**DATA FOR PROCESSING**
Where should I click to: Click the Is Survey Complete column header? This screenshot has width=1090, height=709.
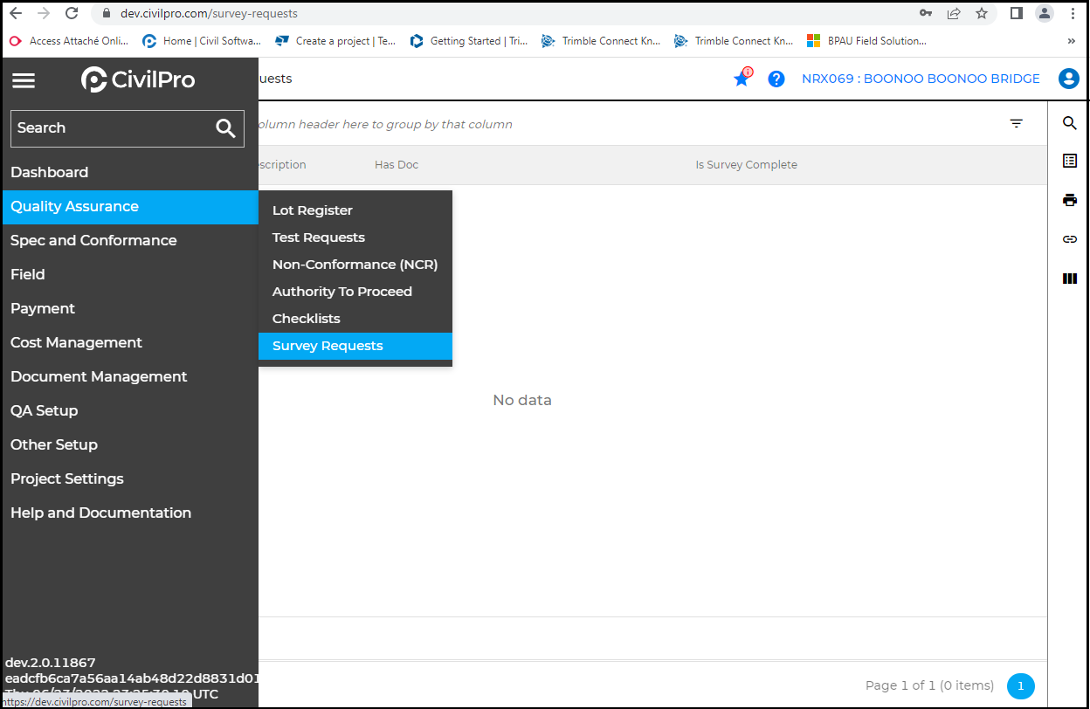tap(746, 165)
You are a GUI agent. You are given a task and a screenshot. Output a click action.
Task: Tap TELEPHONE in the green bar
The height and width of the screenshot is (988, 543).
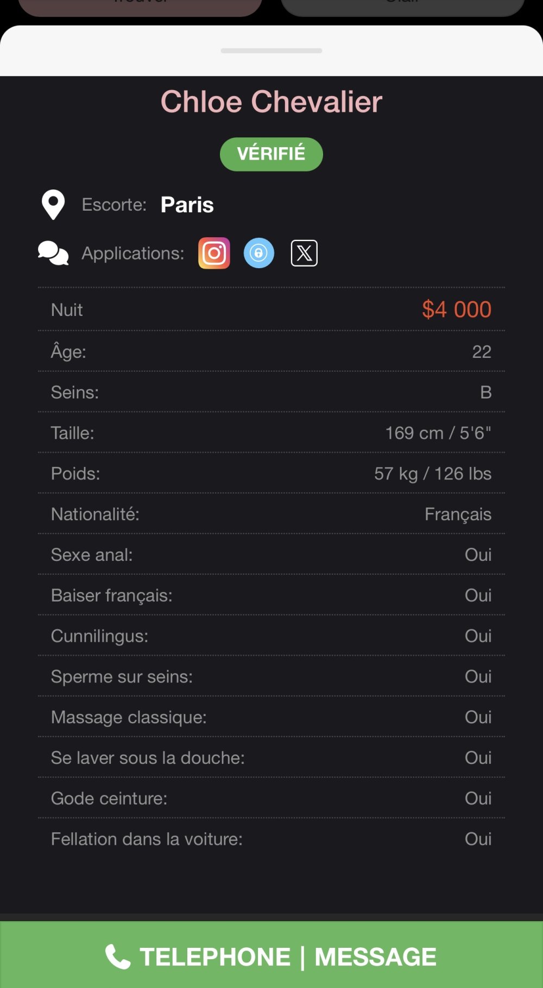215,957
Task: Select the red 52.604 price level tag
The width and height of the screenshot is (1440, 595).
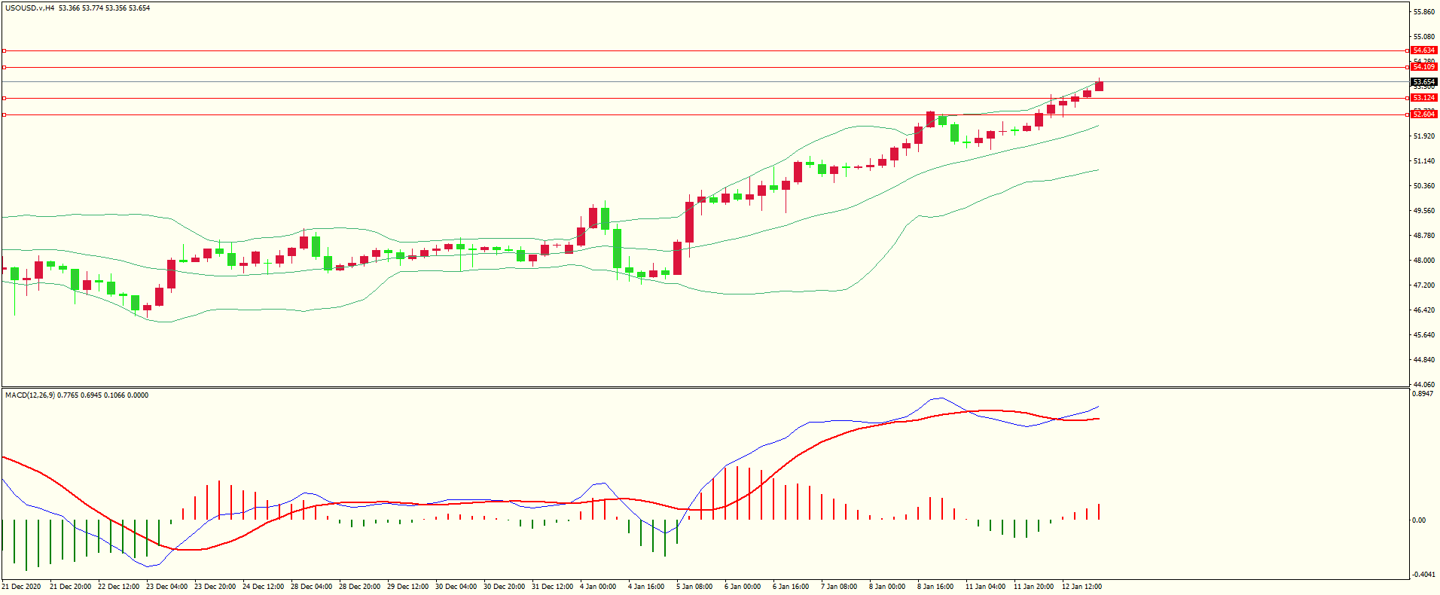Action: [x=1423, y=114]
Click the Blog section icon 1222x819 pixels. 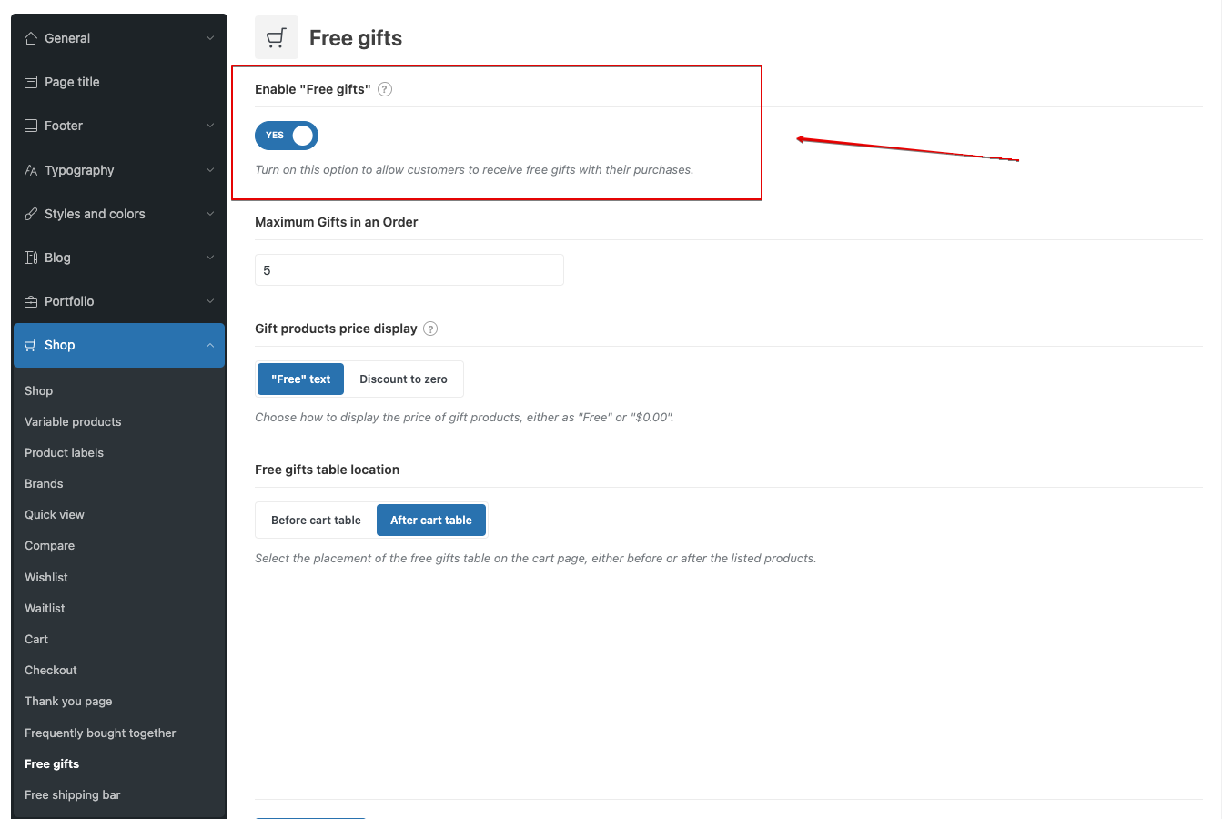31,258
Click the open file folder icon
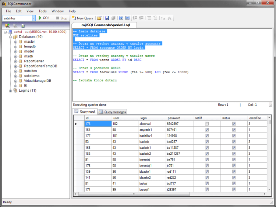 click(99, 18)
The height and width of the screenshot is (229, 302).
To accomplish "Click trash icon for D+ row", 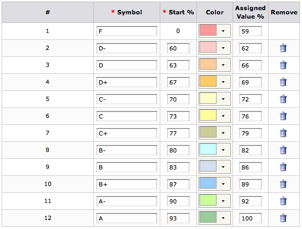I will [x=283, y=82].
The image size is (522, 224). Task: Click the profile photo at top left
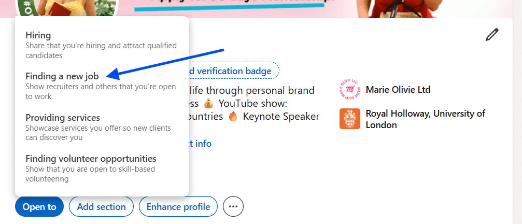(67, 6)
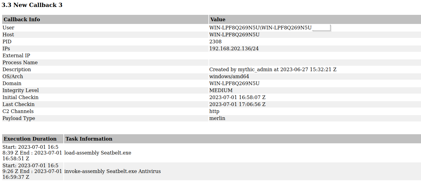Click the 'load-assembly Seatbelt.exe' task entry

pyautogui.click(x=98, y=153)
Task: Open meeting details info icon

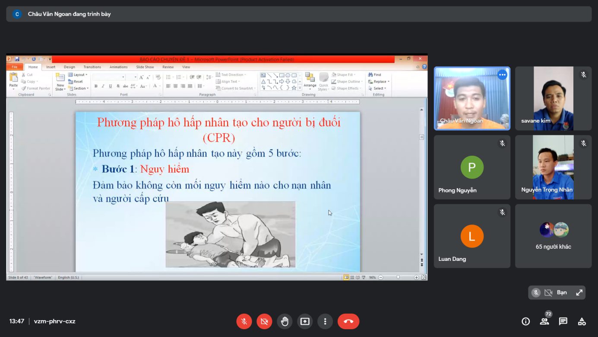Action: (x=525, y=321)
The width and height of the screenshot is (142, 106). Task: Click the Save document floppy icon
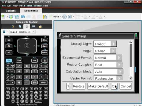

**EXERCISE DESCRIPTION**
Pictures stay out. Transcribe the lines from the start of the entries above through the line with "Task: Select the red 52.604 price level tag", exactly.

**ANSWER BOX**
Where should I click to: Click the Is Survey Complete column header? This screenshot has width=1090, height=709.
tap(746, 165)
You are a GUI agent. You are given a task and a screenshot. Output a click action.
Task: Tap TELEPHONE in the green bar
The height and width of the screenshot is (988, 543).
215,957
Task: Select the red 52.604 price level tag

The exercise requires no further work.